I am writing a program to determine the expectation value, expectation of the X^2 and E(X - X_avg)^2. I have written a program like so:
# program : expectation value
import csv
import pandas as pd
import numpy as np
from scipy.stats import chi2_contingency
import seaborn as sns
import matplotlib.pyplot as plt
import logging
logging.basicConfig(level=logging.DEBUG, format='%(asctime)s - %(levelname)s - %(message)s')
# Step 1: read csv
probabilityCSV = open('probability.csv')
df = pd.read_csv(probabilityCSV)
logging.debug(df['X'])
logging.debug(df['P'])
logging.debug(type(df['X']))
logging.debug(type(df['P']))
# Step 2: convert dataframe to ndarry
# https://stackoverflow.com/questions/13187778/convert-pandas-dataframe-to-numpy-array
X = df['X'].to_numpy()
p = df['P'].to_numpy()
logging.debug(f'X={X}')
logging.debug(f'p={p}')
# Step 3: calculate E(X)
# https://www.statology.org/expected-value-in-python/
def expected_value(values, weights):
return np.sum((np.dot(values,weights))) / np.sum(weights)
logging.debug('Step 3: calculate E(X)')
expectation = expected_value(X,p)
logging.debug(f'E(X)={expectation}')
# Step 4: calculate E(X^2)
logging.debug('Step 4: calculate E(X^2)')
# add normalize='index'
contingency_pct = pd.crosstab(df['Observed'],df['Expected'],normalize='index')
logging.debug(f'contingency_pct:{contingency_pct}')
# Step 5: calculate E(X - X_avg)^2
logging.debug('Step 5: calculate E(X - X_avg)^2')
The dataset that I am using is:
X,P
8,1/8
12,1/6
16,3/8
20,1/4
24,1/12
Expected:
E(X) = 16 E(X^2) = 276 E(X- X_avg)^2 =20
Actual:
Traceback (most recent call last):
File "/Users/evangertis/development/PythonAutomation/Statistics/expectation.py", line 35, in <module>
expectation = expected_value(X,p)
File "/Users/evangertis/development/PythonAutomation/Statistics/expectation.py", line 32, in expected_value
return np.sum((np.dot(values,weights))) / np.sum(weights)

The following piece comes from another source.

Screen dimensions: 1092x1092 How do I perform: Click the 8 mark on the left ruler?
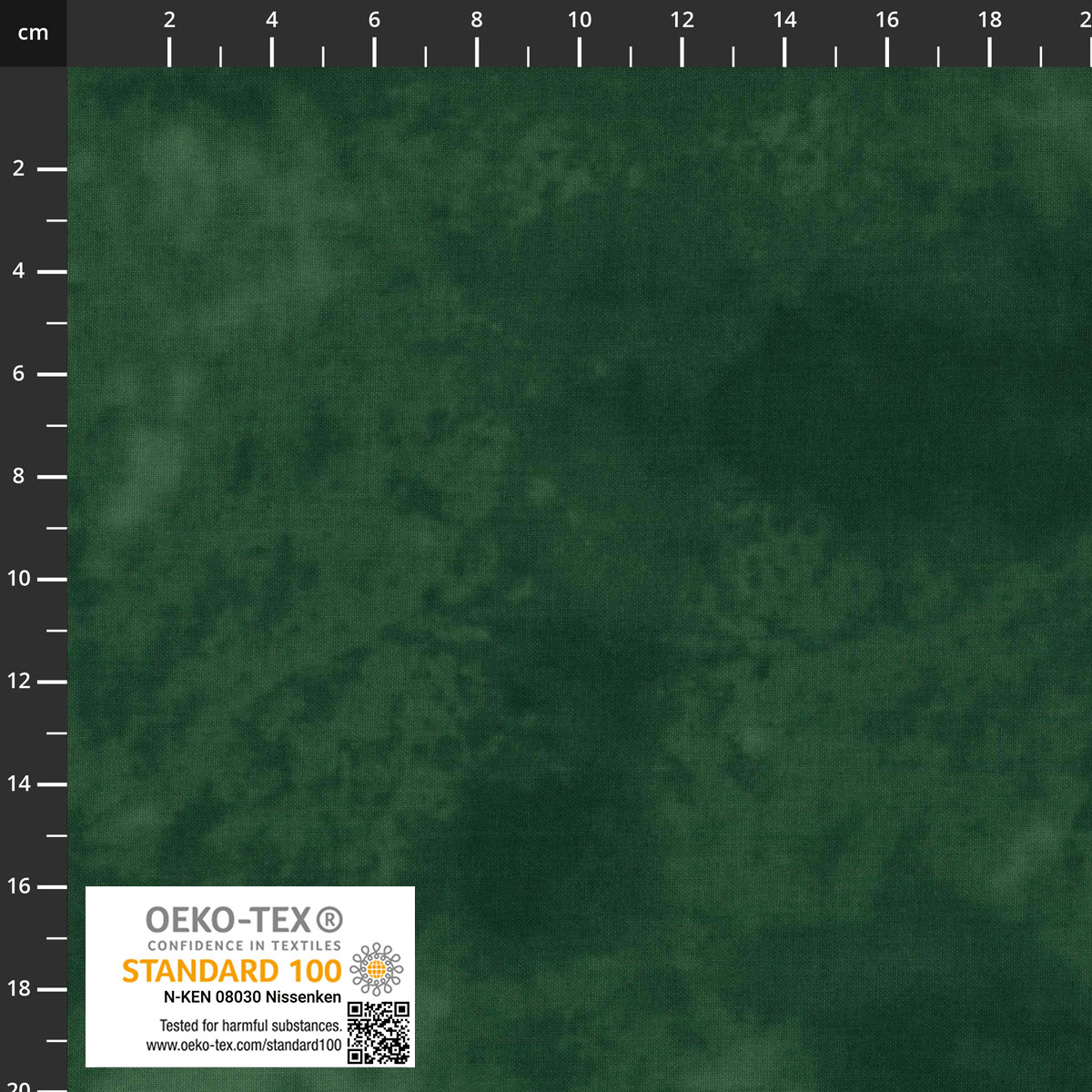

File "<__array_function__ internals>", line 5, in sum
File "/usr/local/lib/python3.9/site-packages/numpy/core/fromnumeric.py", line 2259, in sum
return _wrapreduction(a, np.add, 'sum', axis, dtype, out, keepdims=keepdims,
File "/usr/local/lib/python3.9/site-packages/numpy/core/fromnumeric.py", line 86, in _wrapreduction
return ufunc.reduce(obj, axis, dtype, out, **passkwargs)
TypeError: cannot perform reduce with flexible type